Con l’andar degli anni le articolazioni si arrugginiscono e si arrugginiscono pure le idee e le convinzioni. Si fatica a riconoscere negli accadimenti la possibile presenza di una buona novità e, quasi senza accorgersene, ci si inchioda nei modi che si sono imparati e sperimentati, e pur constatando la loro poca efficienza ci si ostina a proporli come unici.
Nessuna generazione ha in sé l’inesauribile capacità di comprendere ogni cosa che viene e di starci dentro, di guidarla verso ciò che è meglio. Tutti, prima o poi, prendiamo ruggine.
Ricordo una battuta, un po’ sbarazzina, che dice così: «Le idee sono come le mutande, bisogna cambiarle spesso». È vero che chi cambia idea troppo spesso è una persona poco affidabile, ma è altrettanto vero che chi non cambia mai idea diventa una persona malata di integralismo e credendo di aver sempre e solo ragione produce molta sofferenza.

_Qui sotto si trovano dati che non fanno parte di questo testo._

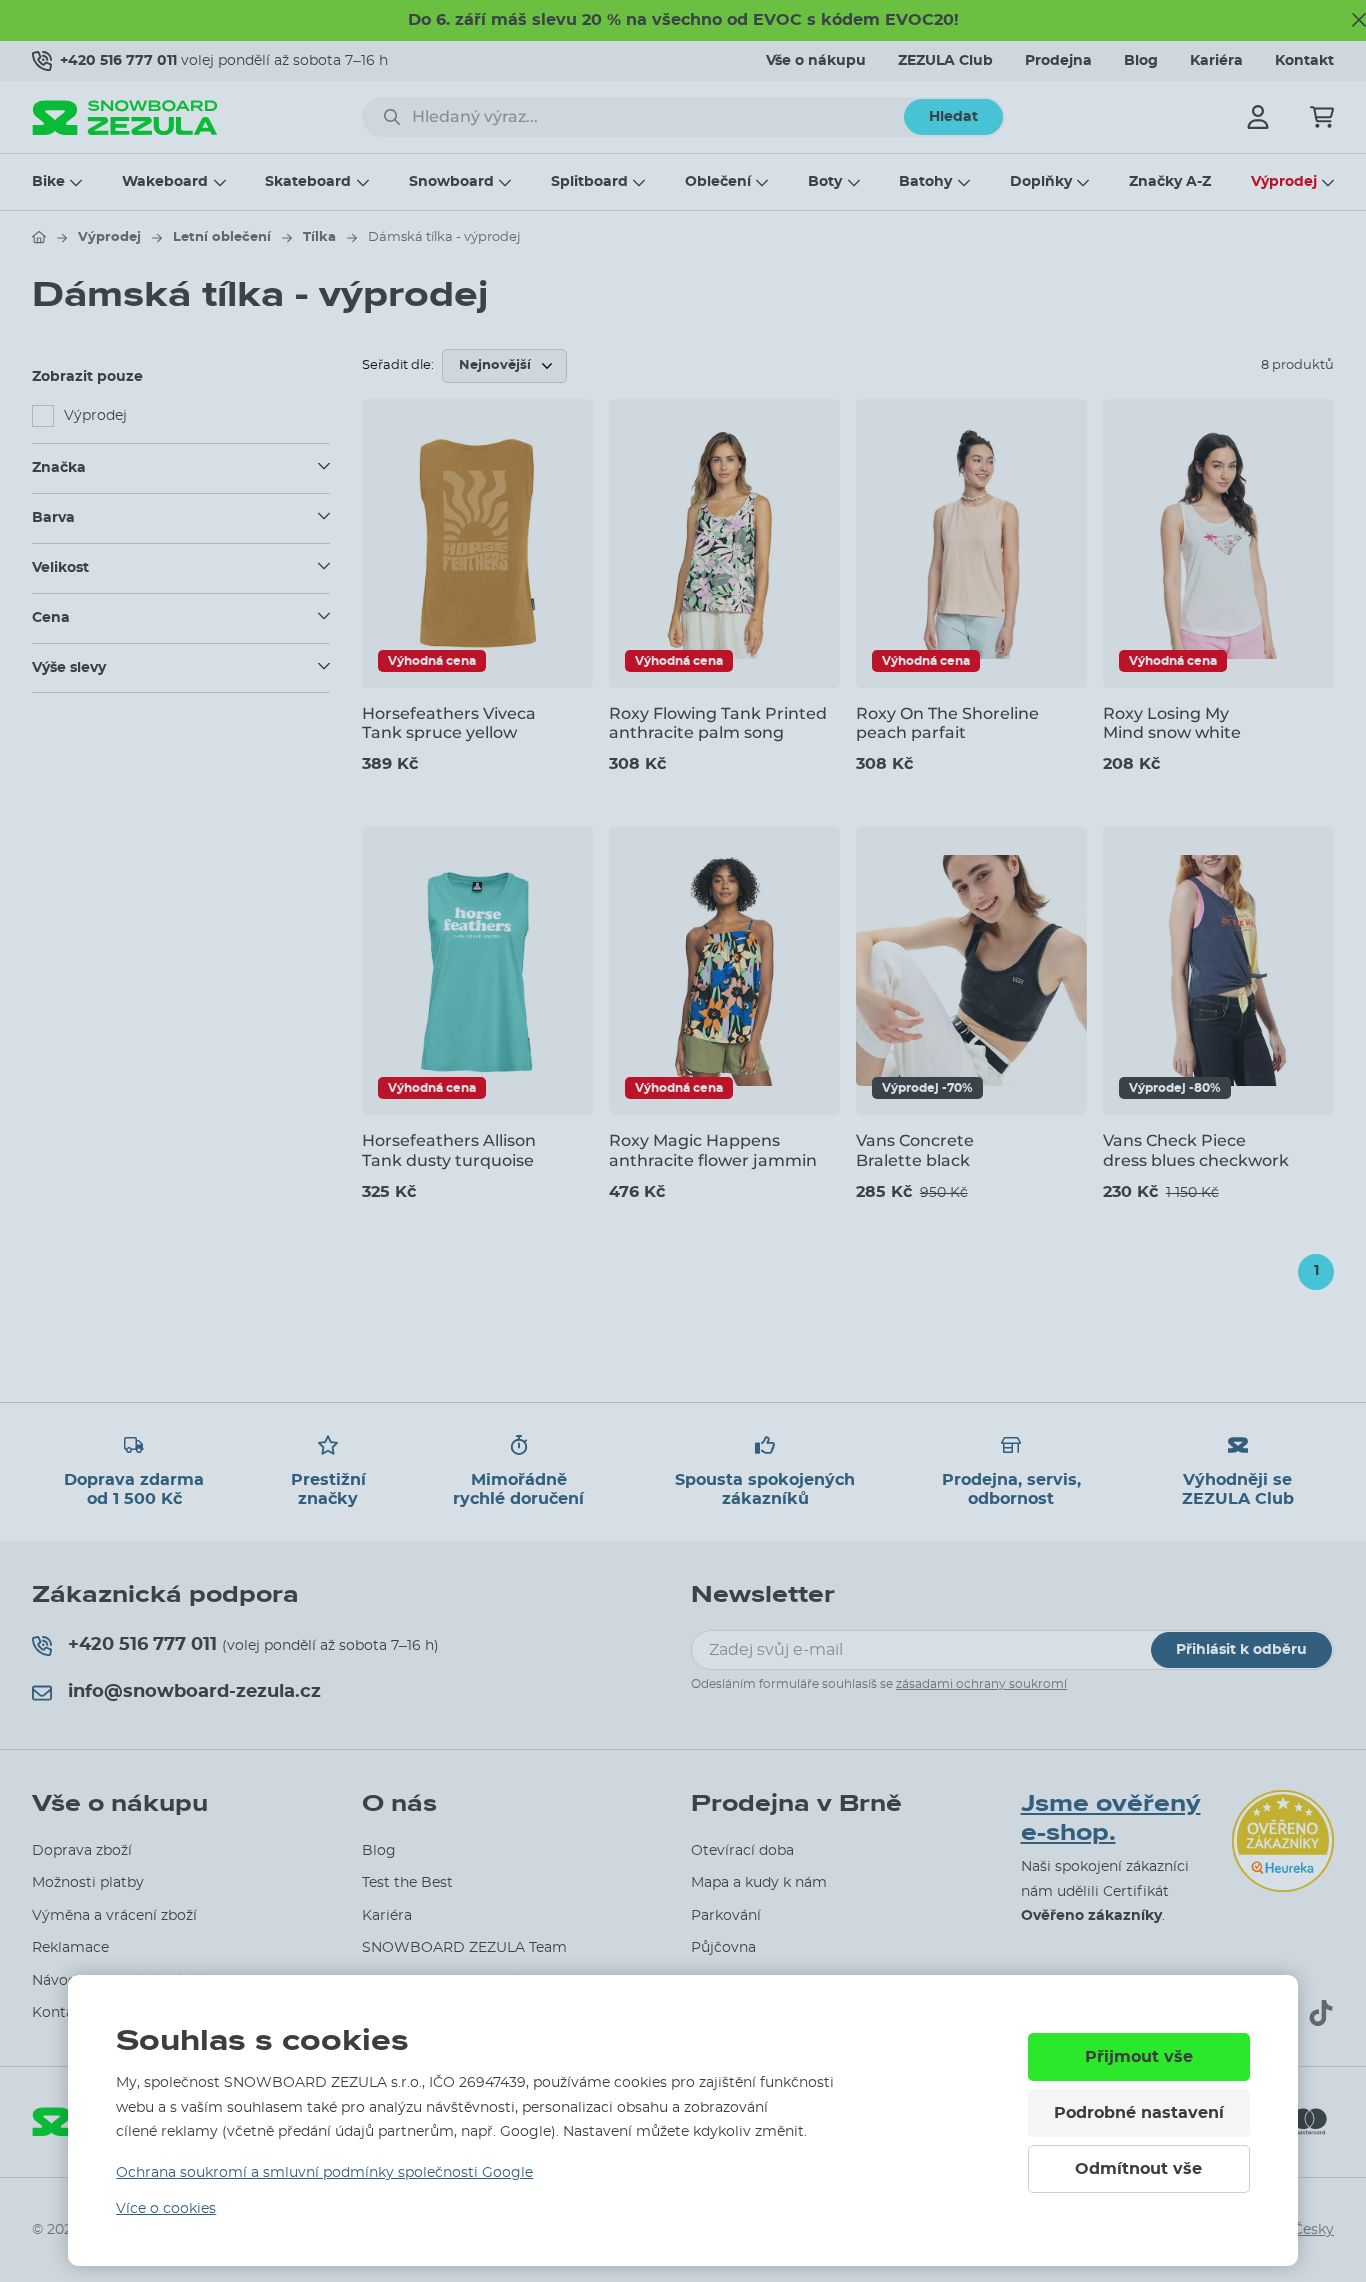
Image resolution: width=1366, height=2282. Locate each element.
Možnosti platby (88, 1883)
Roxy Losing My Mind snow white (1172, 723)
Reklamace (70, 1948)
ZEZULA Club (945, 61)
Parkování (726, 1916)
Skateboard (308, 182)
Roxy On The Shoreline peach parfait (947, 723)
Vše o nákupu (816, 61)
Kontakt (1304, 61)
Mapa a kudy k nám (759, 1883)
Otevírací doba (742, 1851)
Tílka (319, 237)
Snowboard (451, 182)
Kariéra (1216, 61)
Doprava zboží (82, 1851)
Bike (48, 182)
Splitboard (589, 182)
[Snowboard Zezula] (125, 117)
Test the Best (407, 1883)
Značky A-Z (1170, 182)
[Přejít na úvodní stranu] (39, 237)
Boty (825, 182)
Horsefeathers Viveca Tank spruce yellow (449, 723)
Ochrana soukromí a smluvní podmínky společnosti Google (324, 2173)
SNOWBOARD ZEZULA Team (464, 1948)
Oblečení (718, 182)
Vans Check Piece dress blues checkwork (1196, 1150)
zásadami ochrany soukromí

Gesù, nel Vangelo, ha detto tutto quello che serve per conoscere la fede, ha mostrato come si deve vivere la vita per trovare e portare la forza della gioia. 
È vero, ne sono convinto, ma io non ho ancora accolto, capito, sperimentato, provato, vissuto con pienezza di autenticità e coerenza tutto quello che Gesù ha detto e fatto.
Ho ancora molta strada da fare per imparare che la vita e la fede non sono una sola ripetizione di quel che si è imparato, ma un declinare continuo e nuovo la loro essenza così che il modo di vedere, di valutare, di agire porti bontà.
A questo proposito, c’è da ricordare che l’azione creatrice di Dio non è chiusa, stabilita una volta per sempre, esaurita, ma è sempre viva, operante, nuova, diversa; proprio per questo Dio può chiedermi cose nuove, nuovi modi di capire ciò che si vive. Non c’è da aver paura del nuovo, ma dobbiamo imparare la disponibilità nel lasciarci interrogare da ciò che non ci aspettavamo accadesse. Anche attraverso questo tempo, 
Dio può portarci dove non potevamo immaginare… magari – chissà – può utilizzare anche di una catasta di tronchi bagnati da un giorno di pioggia, per farci capire qualcosa e suggerirci modi di fare che non avremmo scelto.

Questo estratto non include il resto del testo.